● **Input for this task**:
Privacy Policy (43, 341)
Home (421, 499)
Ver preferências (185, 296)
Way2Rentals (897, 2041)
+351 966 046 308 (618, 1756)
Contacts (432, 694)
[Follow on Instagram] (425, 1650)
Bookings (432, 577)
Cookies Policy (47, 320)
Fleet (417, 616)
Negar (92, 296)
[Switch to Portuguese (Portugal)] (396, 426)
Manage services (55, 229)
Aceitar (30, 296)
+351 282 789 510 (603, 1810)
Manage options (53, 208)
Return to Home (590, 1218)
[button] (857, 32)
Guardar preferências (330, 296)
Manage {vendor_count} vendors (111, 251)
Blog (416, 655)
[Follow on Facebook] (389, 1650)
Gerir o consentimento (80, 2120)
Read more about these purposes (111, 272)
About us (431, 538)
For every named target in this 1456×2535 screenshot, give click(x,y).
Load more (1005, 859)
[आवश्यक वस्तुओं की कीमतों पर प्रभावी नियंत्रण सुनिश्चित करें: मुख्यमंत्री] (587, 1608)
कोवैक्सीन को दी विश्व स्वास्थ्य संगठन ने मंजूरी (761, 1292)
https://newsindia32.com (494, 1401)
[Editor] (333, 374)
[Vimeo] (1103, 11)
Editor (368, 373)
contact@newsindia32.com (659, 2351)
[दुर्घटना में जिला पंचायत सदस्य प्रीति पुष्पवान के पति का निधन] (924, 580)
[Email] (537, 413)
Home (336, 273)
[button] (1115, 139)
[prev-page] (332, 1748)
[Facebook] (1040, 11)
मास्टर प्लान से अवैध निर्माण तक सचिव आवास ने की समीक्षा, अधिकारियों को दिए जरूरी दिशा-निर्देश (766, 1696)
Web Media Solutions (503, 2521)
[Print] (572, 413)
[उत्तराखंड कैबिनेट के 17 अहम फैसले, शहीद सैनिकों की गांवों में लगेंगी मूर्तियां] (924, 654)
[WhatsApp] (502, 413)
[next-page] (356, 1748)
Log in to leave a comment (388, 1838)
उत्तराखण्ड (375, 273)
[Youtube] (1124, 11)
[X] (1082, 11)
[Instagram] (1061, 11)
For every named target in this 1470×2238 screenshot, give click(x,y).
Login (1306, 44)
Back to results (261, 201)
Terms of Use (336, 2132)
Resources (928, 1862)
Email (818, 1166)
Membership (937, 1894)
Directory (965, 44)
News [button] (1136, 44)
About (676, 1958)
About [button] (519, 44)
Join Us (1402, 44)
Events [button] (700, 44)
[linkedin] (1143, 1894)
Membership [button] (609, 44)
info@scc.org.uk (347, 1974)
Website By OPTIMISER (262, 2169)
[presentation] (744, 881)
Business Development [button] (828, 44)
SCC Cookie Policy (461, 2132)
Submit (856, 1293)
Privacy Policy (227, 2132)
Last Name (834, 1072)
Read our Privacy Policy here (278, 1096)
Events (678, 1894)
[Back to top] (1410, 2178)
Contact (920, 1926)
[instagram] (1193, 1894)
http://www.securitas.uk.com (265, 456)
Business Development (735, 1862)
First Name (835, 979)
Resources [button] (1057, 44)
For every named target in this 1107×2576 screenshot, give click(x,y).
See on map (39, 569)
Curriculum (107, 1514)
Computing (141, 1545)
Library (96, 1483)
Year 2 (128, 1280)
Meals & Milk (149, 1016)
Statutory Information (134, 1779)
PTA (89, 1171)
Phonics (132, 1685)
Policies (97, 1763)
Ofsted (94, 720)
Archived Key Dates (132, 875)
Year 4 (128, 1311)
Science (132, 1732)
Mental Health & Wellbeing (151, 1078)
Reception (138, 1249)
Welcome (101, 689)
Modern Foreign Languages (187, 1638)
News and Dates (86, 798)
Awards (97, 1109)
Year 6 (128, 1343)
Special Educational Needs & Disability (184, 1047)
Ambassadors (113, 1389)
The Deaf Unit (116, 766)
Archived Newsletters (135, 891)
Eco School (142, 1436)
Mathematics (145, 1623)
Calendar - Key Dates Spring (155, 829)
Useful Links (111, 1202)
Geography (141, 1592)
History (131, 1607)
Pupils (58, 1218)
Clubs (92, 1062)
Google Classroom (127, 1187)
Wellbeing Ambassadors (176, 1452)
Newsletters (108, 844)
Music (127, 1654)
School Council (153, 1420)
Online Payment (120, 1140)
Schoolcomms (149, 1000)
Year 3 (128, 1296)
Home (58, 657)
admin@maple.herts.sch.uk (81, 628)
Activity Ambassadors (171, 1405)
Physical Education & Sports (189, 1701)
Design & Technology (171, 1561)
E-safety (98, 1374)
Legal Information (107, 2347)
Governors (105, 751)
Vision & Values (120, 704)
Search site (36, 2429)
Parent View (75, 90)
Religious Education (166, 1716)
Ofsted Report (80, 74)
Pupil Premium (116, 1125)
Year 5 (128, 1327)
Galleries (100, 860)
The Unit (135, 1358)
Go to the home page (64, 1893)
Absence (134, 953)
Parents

● **Exercise requirements**: Set the data down once more, exactly as it stands.

● **Result for this task**:
Privacy Policy (43, 341)
Home (421, 499)
Ver preferências (185, 296)
Way2Rentals (897, 2041)
+351 966 046 308 (618, 1756)
Contacts (432, 694)
[Follow on Instagram] (425, 1650)
Bookings (432, 577)
Cookies Policy (47, 320)
Fleet (417, 616)
Negar (92, 296)
[Switch to Portuguese (Portugal)] (396, 426)
Manage services (55, 229)
Aceitar (30, 296)
+351 282 789 510 (603, 1810)
Manage options (53, 208)
Return to Home (590, 1218)
[button] (857, 32)
Guardar preferências (330, 296)
Manage {vendor_count} vendors (111, 251)
Blog (416, 655)
[Follow on Facebook] (389, 1650)
Gerir o consentimento (80, 2120)
Read more about these purposes (111, 272)
About us (431, 538)
For every named target in this 1456×2535 screenshot, give click(x,y).
Load more (1005, 859)
[आवश्यक वस्तुओं की कीमतों पर प्रभावी नियंत्रण सुनिश्चित करें: मुख्यमंत्री] (587, 1608)
कोवैक्सीन को दी विश्व स्वास्थ्य संगठन ने मंजूरी (761, 1292)
https://newsindia32.com (494, 1401)
[Editor] (333, 374)
[Vimeo] (1103, 11)
Editor (368, 373)
contact@newsindia32.com (659, 2351)
[दुर्घटना में जिला पंचायत सदस्य प्रीति पुष्पवान के पति का निधन] (924, 580)
[Email] (537, 413)
Home (336, 273)
[button] (1115, 139)
[prev-page] (332, 1748)
[Facebook] (1040, 11)
मास्टर प्लान से अवैध निर्माण तक सचिव आवास ने की समीक्षा, अधिकारियों को दिए जरूरी दिशा-निर्देश (766, 1696)
Web Media Solutions (503, 2521)
[Print] (572, 413)
[उत्तराखंड कैबिनेट के 17 अहम फैसले, शहीद सैनिकों की गांवों में लगेंगी मूर्तियां] (924, 654)
[WhatsApp] (502, 413)
[next-page] (356, 1748)
Log in to leave a comment (388, 1838)
उत्तराखण्ड (375, 273)
[Youtube] (1124, 11)
[X] (1082, 11)
[Instagram] (1061, 11)
For every named target in this 1470×2238 screenshot, give click(x,y).
Login (1306, 44)
Back to results (261, 201)
Terms of Use (336, 2132)
Resources (928, 1862)
Email (818, 1166)
Membership (937, 1894)
Directory (965, 44)
News [button] (1136, 44)
About (676, 1958)
About [button] (519, 44)
Join Us (1402, 44)
Events [button] (700, 44)
[linkedin] (1143, 1894)
Membership [button] (609, 44)
info@scc.org.uk (347, 1974)
Website By OPTIMISER (262, 2169)
[presentation] (744, 881)
Business Development [button] (828, 44)
SCC Cookie Policy (461, 2132)
Submit (856, 1293)
Privacy Policy (227, 2132)
Last Name (834, 1072)
Read our Privacy Policy here (278, 1096)
Events (678, 1894)
[Back to top] (1410, 2178)
Contact (920, 1926)
[instagram] (1193, 1894)
http://www.securitas.uk.com (265, 456)
Business Development (735, 1862)
First Name (835, 979)
Resources [button] (1057, 44)
For every named target in this 1107×2576 screenshot, give click(x,y).
See on map (39, 569)
Curriculum (107, 1514)
Computing (141, 1545)
Library (96, 1483)
Year 2 (128, 1280)
Meals & Milk (149, 1016)
Statutory Information (134, 1779)
PTA (89, 1171)
Phonics (132, 1685)
Policies (97, 1763)
Ofsted (94, 720)
Archived Key Dates (132, 875)
Year 4 (128, 1311)
Science (132, 1732)
Mental Health & Wellbeing (151, 1078)
Reception (138, 1249)
Welcome (101, 689)
Modern Foreign Languages (187, 1638)
News and Dates (86, 798)
Awards (97, 1109)
Year 6 (128, 1343)
Special Educational Needs & Disability (184, 1047)
Ambassadors (113, 1389)
The Deaf Unit (116, 766)
Archived Newsletters (135, 891)
Eco School (142, 1436)
Mathematics (145, 1623)
Calendar - Key Dates Spring (155, 829)
Useful Links (111, 1202)
Geography (141, 1592)
History (131, 1607)
Pupils (58, 1218)
Clubs (92, 1062)
Google Classroom (127, 1187)
Wellbeing Ambassadors (176, 1452)
Newsletters (108, 844)
Music (127, 1654)
School Council (153, 1420)
Online Payment (120, 1140)
Schoolcomms (149, 1000)
Year 3 (128, 1296)
Home (58, 657)
admin@maple.herts.sch.uk (81, 628)
Activity Ambassadors (171, 1405)
Physical Education & Sports (189, 1701)
Design & Technology (171, 1561)
E-safety (98, 1374)
Legal Information (107, 2347)
Governors (105, 751)
Vision & Values (120, 704)
Search site (36, 2429)
Parent View (75, 90)
Religious Education (166, 1716)
Ofsted Report (80, 74)
Pupil Premium (116, 1125)
Year 5 (128, 1327)
Galleries (100, 860)
The Unit (135, 1358)
Go to the home page (64, 1893)
Absence (134, 953)
Parents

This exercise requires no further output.